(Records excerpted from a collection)

☆ ☆ ☆ ☆ ☆

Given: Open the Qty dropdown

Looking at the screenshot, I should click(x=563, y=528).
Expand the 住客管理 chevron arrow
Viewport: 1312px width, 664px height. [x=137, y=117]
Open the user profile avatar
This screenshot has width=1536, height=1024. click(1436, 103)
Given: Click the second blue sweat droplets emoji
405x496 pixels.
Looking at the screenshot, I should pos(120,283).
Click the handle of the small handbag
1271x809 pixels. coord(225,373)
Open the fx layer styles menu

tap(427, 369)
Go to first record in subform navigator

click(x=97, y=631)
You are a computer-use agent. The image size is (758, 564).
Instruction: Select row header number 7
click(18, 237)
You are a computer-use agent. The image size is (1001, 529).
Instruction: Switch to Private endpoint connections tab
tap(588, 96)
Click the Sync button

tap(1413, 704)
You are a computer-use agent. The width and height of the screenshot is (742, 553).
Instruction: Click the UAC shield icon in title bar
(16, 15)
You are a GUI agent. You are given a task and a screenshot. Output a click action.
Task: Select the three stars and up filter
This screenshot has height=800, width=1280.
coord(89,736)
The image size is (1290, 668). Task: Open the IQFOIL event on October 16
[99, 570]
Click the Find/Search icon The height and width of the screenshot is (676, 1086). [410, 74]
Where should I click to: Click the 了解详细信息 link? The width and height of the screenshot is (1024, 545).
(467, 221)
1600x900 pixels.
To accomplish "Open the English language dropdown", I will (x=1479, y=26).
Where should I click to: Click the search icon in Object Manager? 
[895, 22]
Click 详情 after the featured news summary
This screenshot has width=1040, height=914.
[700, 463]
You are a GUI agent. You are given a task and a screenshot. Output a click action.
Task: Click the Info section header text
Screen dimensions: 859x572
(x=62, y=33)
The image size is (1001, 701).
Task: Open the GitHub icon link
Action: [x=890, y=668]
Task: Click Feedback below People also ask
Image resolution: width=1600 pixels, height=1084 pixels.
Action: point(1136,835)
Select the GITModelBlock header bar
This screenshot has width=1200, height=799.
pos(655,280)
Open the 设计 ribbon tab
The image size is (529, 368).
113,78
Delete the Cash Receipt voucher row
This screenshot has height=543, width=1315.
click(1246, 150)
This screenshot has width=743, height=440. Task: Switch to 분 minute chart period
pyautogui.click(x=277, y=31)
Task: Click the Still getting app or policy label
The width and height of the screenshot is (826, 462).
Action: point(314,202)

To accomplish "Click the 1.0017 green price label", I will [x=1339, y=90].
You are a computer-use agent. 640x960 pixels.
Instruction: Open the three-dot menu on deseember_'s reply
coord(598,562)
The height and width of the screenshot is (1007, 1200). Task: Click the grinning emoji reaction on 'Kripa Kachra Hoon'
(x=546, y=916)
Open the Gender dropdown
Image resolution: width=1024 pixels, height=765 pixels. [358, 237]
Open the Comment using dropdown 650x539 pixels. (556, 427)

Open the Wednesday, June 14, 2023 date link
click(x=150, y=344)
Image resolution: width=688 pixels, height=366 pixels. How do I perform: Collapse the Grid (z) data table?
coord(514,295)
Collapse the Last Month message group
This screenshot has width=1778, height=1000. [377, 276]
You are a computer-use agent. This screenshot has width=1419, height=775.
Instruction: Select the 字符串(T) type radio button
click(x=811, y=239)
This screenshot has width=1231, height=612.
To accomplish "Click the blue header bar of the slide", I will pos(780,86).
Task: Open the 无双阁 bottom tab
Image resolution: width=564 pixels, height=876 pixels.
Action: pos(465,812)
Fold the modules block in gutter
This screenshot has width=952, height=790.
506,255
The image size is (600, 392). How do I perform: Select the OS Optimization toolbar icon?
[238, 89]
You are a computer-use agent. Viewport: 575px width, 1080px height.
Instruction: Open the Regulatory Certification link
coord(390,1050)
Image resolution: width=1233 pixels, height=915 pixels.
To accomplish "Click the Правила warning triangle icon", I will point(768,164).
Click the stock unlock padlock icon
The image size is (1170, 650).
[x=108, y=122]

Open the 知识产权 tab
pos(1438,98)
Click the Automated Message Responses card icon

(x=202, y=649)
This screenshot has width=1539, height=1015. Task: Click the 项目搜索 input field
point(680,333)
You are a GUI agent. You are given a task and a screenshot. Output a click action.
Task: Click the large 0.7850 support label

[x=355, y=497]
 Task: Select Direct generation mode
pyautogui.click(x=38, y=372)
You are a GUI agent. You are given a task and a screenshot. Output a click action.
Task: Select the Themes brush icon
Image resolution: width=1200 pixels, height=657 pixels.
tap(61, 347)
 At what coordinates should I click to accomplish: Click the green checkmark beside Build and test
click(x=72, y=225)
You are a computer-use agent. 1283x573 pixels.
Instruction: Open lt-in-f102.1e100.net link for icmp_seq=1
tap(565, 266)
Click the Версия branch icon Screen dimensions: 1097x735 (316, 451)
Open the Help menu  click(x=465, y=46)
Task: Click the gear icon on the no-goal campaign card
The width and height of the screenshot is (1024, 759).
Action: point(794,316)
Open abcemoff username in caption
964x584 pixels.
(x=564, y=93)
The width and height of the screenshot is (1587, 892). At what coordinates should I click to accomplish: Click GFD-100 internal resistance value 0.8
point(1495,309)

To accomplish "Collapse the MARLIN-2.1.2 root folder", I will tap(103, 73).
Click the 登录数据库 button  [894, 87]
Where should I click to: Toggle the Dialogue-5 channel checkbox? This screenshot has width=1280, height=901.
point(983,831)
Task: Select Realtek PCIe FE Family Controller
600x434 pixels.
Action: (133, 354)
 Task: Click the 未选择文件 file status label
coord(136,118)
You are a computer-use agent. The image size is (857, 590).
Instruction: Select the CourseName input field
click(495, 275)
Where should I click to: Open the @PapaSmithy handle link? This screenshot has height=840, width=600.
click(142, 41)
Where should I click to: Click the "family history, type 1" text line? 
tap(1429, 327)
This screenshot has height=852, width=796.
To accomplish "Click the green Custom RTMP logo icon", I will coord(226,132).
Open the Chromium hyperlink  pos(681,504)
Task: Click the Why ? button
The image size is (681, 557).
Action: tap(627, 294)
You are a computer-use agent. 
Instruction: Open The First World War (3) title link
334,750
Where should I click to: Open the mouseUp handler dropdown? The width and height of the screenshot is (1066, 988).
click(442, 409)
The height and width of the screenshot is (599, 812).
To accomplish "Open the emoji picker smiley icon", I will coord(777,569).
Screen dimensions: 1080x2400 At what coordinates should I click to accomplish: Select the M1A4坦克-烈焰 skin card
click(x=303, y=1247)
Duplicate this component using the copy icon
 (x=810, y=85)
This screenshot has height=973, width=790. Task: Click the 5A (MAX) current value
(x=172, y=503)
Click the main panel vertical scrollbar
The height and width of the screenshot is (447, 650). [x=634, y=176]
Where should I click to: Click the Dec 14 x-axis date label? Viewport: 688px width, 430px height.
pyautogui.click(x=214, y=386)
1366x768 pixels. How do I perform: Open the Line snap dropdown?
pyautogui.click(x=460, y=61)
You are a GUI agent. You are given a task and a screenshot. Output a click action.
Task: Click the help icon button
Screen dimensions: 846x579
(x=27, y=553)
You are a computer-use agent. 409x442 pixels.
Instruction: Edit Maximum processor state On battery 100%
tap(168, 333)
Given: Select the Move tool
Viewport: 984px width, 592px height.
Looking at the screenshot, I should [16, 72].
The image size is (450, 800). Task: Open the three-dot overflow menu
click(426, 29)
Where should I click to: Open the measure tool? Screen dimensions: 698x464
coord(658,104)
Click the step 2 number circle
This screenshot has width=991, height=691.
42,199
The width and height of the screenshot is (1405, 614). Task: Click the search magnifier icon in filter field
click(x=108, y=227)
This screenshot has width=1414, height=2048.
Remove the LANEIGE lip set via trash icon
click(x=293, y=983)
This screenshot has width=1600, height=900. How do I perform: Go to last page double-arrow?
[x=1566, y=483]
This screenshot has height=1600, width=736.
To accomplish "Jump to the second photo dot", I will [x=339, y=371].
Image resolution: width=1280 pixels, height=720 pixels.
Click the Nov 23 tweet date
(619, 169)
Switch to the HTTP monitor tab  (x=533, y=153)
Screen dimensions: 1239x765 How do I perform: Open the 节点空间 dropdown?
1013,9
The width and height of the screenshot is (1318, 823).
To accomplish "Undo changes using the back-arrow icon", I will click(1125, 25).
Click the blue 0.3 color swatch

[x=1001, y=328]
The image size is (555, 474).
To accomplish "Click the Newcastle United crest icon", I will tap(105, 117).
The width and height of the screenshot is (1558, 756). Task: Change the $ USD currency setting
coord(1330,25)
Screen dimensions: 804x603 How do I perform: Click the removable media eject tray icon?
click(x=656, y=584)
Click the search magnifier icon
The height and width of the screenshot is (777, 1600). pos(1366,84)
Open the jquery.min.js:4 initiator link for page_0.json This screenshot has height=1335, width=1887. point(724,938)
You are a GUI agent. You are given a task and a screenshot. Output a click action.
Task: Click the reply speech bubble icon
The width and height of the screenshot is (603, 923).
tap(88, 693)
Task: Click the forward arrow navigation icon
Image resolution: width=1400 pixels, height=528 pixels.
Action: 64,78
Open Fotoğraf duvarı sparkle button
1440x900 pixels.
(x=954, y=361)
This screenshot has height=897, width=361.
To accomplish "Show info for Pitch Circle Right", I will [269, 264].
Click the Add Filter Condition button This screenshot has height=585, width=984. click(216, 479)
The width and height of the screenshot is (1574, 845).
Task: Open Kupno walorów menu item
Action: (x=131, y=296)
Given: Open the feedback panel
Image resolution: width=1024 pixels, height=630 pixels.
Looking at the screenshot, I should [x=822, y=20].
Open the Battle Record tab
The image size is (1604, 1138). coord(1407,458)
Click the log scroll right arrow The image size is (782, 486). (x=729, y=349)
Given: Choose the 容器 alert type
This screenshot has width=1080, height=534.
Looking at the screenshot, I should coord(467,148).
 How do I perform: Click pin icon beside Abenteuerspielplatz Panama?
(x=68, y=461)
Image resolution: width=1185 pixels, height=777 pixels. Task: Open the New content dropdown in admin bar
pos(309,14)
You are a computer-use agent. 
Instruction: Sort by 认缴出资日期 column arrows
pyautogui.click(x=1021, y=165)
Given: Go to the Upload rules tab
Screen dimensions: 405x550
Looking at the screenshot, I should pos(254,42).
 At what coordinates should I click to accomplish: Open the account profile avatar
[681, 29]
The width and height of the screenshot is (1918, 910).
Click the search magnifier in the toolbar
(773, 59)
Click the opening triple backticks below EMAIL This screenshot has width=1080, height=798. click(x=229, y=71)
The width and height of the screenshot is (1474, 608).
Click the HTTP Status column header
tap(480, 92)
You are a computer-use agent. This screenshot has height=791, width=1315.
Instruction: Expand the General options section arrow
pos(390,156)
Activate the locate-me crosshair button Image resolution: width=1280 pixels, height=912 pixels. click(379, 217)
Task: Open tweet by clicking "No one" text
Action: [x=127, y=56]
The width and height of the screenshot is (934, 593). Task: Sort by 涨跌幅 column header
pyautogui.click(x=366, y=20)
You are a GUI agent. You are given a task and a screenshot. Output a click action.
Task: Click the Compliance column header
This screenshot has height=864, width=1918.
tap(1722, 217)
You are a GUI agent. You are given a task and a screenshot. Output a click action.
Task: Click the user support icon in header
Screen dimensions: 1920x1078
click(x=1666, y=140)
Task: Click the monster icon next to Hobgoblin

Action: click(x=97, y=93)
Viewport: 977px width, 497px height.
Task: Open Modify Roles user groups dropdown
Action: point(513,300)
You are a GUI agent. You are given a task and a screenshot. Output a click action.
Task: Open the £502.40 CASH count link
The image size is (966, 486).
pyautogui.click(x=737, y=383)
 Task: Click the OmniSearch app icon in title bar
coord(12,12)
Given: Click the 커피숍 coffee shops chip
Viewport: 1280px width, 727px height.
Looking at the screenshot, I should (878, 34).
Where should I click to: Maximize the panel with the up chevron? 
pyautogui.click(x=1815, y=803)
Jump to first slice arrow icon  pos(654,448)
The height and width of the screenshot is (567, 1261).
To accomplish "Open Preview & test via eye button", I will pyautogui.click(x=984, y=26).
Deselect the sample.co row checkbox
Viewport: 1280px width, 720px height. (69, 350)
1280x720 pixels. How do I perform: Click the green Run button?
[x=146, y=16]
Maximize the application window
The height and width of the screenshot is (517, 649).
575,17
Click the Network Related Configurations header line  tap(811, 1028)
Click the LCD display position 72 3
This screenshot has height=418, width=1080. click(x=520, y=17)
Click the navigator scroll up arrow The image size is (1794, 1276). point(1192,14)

☆ ☆ ☆ ☆ ☆

**Problem:** The answer must consist of every line from the entries above that contains the string "computer".

**The completed task:**
You are a computer-use agent. The image size is (758, 564).
You are a computer-use agent. The image size is (1001, 529).
You are a computer-use agent. The width and height of the screenshot is (742, 553).
You are a computer-use agent. 640x960 pixels.
You are a computer-use agent. This screenshot has width=1419, height=775.
You are a computer-use agent. Viewport: 575px width, 1080px height.
You are a computer-use agent. 1283x573 pixels.
You are a computer-use agent. The image size is (857, 590).
You are a computer-use agent. 
You are a computer-use agent. 409x442 pixels.
You are a computer-use agent. 
You are a computer-use agent. This screenshot has height=791, width=1315.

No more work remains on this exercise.